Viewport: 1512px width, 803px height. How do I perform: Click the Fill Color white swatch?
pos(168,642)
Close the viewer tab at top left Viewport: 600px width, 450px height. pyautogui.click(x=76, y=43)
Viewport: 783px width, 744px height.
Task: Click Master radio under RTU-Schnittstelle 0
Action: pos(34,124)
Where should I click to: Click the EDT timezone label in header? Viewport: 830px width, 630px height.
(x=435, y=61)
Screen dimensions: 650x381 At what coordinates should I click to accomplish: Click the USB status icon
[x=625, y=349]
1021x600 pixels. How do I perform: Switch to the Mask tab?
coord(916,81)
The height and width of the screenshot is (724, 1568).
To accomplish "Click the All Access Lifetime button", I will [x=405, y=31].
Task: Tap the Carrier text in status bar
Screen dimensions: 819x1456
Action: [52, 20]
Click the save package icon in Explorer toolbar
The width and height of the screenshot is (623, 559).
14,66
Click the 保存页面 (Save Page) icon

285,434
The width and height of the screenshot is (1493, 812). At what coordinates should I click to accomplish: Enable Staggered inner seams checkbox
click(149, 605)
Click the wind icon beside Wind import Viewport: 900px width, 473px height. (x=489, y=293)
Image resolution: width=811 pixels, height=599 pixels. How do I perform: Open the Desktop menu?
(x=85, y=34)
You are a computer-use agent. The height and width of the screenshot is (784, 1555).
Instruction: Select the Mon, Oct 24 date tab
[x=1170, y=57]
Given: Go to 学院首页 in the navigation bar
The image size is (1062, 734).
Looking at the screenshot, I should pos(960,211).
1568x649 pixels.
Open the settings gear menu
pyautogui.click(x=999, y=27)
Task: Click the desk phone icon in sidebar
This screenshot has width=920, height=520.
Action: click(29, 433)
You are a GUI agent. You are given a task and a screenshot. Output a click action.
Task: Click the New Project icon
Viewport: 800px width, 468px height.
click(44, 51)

********************

WHAT THIS TASK INVOLVES
Copy each entry exactly, leaving every line as it is.

EXERCISE SOLUTION
Viewport: 1512px width, 803px height. How do I perform: Click the Fill Color white swatch?
pos(168,642)
Close the viewer tab at top left Viewport: 600px width, 450px height. pyautogui.click(x=76, y=43)
Viewport: 783px width, 744px height.
Task: Click Master radio under RTU-Schnittstelle 0
Action: pos(34,124)
Where should I click to: Click the EDT timezone label in header? Viewport: 830px width, 630px height.
(x=435, y=61)
Screen dimensions: 650x381 At what coordinates should I click to accomplish: Click the USB status icon
[x=625, y=349]
1021x600 pixels. How do I perform: Switch to the Mask tab?
coord(916,81)
The height and width of the screenshot is (724, 1568).
To accomplish "Click the All Access Lifetime button", I will [x=405, y=31].
Task: Tap the Carrier text in status bar
Screen dimensions: 819x1456
Action: [52, 20]
Click the save package icon in Explorer toolbar
The width and height of the screenshot is (623, 559).
14,66
Click the 保存页面 (Save Page) icon

285,434
The width and height of the screenshot is (1493, 812). At what coordinates should I click to accomplish: Enable Staggered inner seams checkbox
click(149, 605)
Click the wind icon beside Wind import Viewport: 900px width, 473px height. (x=489, y=293)
Image resolution: width=811 pixels, height=599 pixels. How do I perform: Open the Desktop menu?
(x=85, y=34)
You are a computer-use agent. The height and width of the screenshot is (784, 1555).
Instruction: Select the Mon, Oct 24 date tab
[x=1170, y=57]
Given: Go to 学院首页 in the navigation bar
The image size is (1062, 734).
Looking at the screenshot, I should pos(960,211).
1568x649 pixels.
Open the settings gear menu
pyautogui.click(x=999, y=27)
Task: Click the desk phone icon in sidebar
This screenshot has width=920, height=520.
Action: click(29, 433)
You are a GUI agent. You are given a task and a screenshot. Output a click action.
Task: Click the New Project icon
Viewport: 800px width, 468px height.
click(44, 51)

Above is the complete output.